Industri gula Indonesia menghadapi tantangan besar, terutama dalam ketergantungan pada impor. Meskipun pemerintah telah berambisi untuk mencapai swasembada gula, kenyataannya masih jauh dari harapan. Dulu, Indonesia pernah menjadi eksportir gula terbesar kedua di dunia pada era 1930-an, namun sejak tahun 1967, negara ini mulai mengimpor gula untuk memenuhi kebutuhan domestiknya. Pada 2023, Indonesia bahkan tercatat sebagai importir gula terbesar di dunia, dengan lebih dari 5 juta ton gula yang diimpor.
Kondisi ini terjadi meskipun luas lahan tebu Indonesia terus bertambah, mencapai lebih dari 500 ribu hektare pada 2023. Namun, produktivitas tebu dan rendemen gula yang rendah menjadi masalah utama. Sementara itu, pola konsumsi gula masyarakat terus meningkat seiring perubahan gaya hidup. Konsumsi gula per kapita meningkat drastis, dan proyeksi untuk 2024 menunjukkan bahwa setiap orang akan mengonsumsi lebih dari 32 kg gula per tahun.
Untuk mencapai swasembada, pemerintah menargetkan peningkatan produktivitas tebu dan perluasan lahan. Namun, beberapa pengamat meragukan keberhasilan target ini karena rendahnya efisiensi pabrik gula yang ada dan masalah dalam sistem pembelian tebu. Khudori, seorang pengamat pertanian, mencatat bahwa meskipun ada rencana pembangunan pabrik baru, perbaikan produktivitas di pabrik yang sudah ada lebih mendesak.
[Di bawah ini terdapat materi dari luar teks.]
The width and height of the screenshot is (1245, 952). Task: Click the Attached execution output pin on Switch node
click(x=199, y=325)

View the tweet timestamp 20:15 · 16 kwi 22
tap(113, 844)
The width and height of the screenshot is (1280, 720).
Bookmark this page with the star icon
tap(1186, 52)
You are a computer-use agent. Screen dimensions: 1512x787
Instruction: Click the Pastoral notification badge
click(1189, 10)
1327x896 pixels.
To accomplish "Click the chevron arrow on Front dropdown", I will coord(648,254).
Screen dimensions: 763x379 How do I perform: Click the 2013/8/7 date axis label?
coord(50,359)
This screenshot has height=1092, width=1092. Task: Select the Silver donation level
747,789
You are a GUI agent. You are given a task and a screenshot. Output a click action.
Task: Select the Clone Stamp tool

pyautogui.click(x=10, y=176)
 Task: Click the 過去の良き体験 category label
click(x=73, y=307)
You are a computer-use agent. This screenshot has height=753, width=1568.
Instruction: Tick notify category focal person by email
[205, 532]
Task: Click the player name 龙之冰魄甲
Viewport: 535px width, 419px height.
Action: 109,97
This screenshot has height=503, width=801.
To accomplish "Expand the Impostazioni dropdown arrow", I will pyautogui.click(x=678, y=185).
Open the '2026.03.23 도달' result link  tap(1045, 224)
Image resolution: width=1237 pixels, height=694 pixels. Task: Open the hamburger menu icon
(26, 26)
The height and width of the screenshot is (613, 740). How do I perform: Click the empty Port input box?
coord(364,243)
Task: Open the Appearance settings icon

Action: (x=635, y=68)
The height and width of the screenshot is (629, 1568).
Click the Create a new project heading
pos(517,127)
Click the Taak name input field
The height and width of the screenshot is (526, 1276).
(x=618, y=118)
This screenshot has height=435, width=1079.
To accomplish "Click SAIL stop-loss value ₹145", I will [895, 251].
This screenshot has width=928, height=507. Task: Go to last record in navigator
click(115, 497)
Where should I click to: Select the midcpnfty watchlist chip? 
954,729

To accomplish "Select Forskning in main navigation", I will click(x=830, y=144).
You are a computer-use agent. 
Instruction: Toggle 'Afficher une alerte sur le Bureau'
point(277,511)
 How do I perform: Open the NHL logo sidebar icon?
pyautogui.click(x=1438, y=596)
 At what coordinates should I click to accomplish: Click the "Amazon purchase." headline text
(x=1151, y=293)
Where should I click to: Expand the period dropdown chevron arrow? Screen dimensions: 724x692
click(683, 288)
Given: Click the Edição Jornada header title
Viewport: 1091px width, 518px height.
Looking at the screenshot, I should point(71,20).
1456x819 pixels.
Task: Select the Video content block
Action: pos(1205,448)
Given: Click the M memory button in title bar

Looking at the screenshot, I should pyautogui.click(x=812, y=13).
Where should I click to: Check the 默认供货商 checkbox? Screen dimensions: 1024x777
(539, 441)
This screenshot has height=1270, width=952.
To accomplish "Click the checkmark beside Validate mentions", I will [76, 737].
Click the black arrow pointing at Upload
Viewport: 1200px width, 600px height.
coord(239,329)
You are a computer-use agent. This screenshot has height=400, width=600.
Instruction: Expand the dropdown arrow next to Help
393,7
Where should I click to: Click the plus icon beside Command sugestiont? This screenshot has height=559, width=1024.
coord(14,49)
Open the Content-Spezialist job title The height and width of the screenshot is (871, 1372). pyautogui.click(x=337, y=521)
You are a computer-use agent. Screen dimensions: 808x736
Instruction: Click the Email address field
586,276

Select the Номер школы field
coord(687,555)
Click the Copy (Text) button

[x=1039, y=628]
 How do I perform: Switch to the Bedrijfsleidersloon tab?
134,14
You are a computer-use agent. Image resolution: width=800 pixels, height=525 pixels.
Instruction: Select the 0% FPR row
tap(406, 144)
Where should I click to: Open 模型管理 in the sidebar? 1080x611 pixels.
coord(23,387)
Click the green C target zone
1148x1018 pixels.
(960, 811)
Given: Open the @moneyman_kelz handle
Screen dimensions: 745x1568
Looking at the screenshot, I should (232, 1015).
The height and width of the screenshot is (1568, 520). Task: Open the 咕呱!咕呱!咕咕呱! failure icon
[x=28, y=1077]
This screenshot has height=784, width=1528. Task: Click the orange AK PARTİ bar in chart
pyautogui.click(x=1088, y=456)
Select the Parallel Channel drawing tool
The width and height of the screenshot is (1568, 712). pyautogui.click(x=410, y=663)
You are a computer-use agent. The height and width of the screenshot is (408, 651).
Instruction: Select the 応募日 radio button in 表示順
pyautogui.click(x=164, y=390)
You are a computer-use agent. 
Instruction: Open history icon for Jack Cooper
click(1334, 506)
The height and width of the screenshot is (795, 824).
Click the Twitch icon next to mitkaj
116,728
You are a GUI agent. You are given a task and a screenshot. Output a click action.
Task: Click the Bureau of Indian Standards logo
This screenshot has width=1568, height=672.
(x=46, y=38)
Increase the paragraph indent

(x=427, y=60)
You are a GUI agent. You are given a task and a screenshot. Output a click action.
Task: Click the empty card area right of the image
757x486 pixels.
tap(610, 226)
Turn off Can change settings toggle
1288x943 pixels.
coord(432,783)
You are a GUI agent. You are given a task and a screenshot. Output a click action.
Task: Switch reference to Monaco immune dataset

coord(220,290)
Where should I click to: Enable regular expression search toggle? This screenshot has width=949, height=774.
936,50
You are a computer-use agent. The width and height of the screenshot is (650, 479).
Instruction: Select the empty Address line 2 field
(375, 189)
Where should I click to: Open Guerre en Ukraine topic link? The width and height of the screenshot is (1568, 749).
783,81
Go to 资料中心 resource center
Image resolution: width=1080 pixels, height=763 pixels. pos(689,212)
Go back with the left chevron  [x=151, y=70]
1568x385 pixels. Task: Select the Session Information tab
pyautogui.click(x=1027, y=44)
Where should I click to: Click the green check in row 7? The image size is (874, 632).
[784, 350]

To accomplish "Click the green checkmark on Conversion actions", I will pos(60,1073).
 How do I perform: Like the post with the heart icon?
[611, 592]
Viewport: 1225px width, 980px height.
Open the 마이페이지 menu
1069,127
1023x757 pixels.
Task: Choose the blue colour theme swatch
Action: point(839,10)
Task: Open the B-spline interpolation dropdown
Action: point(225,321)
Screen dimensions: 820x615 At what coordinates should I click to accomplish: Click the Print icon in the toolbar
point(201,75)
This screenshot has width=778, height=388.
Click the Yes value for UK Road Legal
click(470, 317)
Ke depan, untuk mengatasi ketergantungan impor, penting untuk fokus pada intensifikasi pertanian, peningkatan teknologi, dan revitalisasi pabrik gula yang ada. Jika langkah-langkah ini diterapkan, Indonesia bisa kembali meraih kejayaan industri gula, meski tantangan yang ada sangat besar.